じぇねれーしょん


不意に、腕の力が緩んで小鳥みたいに唇を啄ばまれる。


「七緒さん、今夜の時間は?……まさか一杯呑んで仕事にトンボガエリとかいう予定じゃないよね?」


「意外と信用ないのね。大丈夫だって言ったでしょ。ちゃんとキリはつけてきたわ。」


それがどういう意味を含むのか知っていて、七緒はそう告げた。


途端、リカは勢いよく立ち上がった。


「行こう、家!店はまた改めて招待するから、今夜はお家貸切カクテルバーでガマンしてね?」


「不服はないわ。」


寧ろ、ウレシイ……そんな言葉は飲み込んだけれど。


歩き出してすぐ、つながれたままの手に怪訝な視線を向ける。


「…手。

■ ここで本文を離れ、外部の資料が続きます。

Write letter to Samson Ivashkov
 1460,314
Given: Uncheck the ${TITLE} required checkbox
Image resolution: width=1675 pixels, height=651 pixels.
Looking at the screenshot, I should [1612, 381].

このまま帰る気?」


リカがニヤッとイタズラっぽく笑う。


「そ。だって普段はヤバイからこーゆーの絶対出来ないけど、今夜は許されるでしょ。俺のトモダチにも俺のバイト知ってる奴いないし、見られても仲睦まじい姉妹じゃん?」


得意げに笑うリカは放り出された時のまま。

夜目なら確かにオンナノコだ。


七緒の胸がチクリと痛んだ。


しかしソレを気取られないように飲み込んで、いつもどおり素っ気無く返す。